Python 3 Types in the Wild

Reviewed by Greg Wilson / 2022-03-18
Keywords: Programming Languages, Types

Python used to be the kind of language you could pick up in a couple of days, but "used to be" was many years ago. Coming back to developing products with it after 11 years away, I've been a little overwhelmed by how many features have been added, and how hard it is to make sense of a modern code base without understanding all of them.

One of the biggest changes has been the addition of type annotations, which allow developers to say that a function returns Dict[List[Set[FrozenSet[int]]], str] (i.e., a dictionary that maps lists of sets of frozensets of integers onto strings). RakAmnouykit2020 takes an empirical look at how programmers use these annotations, and turns up some surprising results.
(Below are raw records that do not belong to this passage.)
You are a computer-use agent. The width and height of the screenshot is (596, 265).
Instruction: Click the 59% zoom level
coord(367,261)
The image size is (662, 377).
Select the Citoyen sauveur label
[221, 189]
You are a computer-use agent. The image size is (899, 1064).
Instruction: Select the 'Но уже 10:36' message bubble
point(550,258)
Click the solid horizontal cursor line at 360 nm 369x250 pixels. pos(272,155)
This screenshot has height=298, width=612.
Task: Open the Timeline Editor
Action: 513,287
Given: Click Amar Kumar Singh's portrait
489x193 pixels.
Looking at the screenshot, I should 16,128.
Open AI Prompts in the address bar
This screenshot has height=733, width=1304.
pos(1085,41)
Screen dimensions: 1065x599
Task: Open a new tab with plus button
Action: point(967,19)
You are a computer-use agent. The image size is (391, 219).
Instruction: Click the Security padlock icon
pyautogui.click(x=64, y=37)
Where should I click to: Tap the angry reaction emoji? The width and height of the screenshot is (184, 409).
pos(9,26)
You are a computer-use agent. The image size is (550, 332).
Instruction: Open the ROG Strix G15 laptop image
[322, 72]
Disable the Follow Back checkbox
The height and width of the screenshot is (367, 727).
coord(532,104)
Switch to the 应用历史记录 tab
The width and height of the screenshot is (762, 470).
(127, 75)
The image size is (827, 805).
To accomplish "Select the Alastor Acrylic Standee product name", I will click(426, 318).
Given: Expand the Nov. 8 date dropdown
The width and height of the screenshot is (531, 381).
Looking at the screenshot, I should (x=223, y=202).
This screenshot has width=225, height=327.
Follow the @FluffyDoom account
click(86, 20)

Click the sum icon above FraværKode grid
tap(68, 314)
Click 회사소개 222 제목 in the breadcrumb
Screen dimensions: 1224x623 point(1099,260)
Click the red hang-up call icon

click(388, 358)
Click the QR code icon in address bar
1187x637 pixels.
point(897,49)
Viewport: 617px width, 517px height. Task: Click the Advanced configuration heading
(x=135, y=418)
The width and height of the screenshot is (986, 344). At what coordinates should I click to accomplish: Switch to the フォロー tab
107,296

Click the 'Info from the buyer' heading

For one, the most common kind of type annotation is a user-defined type:

Histogram of Python type annotation types

What's more interesting is that when the authors stripped annotations out of files and asked PyType to infer them, it failed to do so in 77% of cases, which means that the user-written annotations were capturing information that automatic tools couldn't. On the other hand, MyPy found that only 15% of the 2,678 repositories examined were type-correct; this may be a result of MyPy being very conservative and producing false positives. More troubling are the disagreements between these different tools, but studies like these are exactly what we need to make those tools more consistent and more helpful.

RakAmnouykit2020 Ingkarat Rak-amnouykit, Daniel McCrevan, Ana Milanova, Martin Hirzel, and Julian Dolby: Python 3 types in the wild: a tale of two type systems. In Proc. ISDL 2020, doi:10.1145/3426422.3426981.

Python 3 is a highly dynamic language, but it has introduced a syntax for expressing types with PEP484. This paper ex- plores how developers use these type annotations, the type system semantics provided by type checking and inference tools, and the performance of these tools. We evaluate the types and tools on a corpus of public GitHub repositories. We review MyPy and PyType, two canonical static type checking and inference tools, and their distinct approaches to type analysis. We then address three research questions: (i) How often and in what ways do developers use Python 3 types? (ii) Which type errors do developers make? (iii) How do type errors from different tools compare? Surprisingly, when developers use static types, the code rarely type-checks with either of the tools. MyPy and PyType exhibit false positives, due to their static nature, but also flag many useful errors in our corpus. Lastly, MyPy and PyType embody two distinct type systems, flagging different errors in many cases. Understanding the usage of Python types can help guide tool-builders and researchers. Understanding the performance of popular tools can help increase the adoption of static types and tools by practitioners, ultimately leading to more correct and more robust Python code.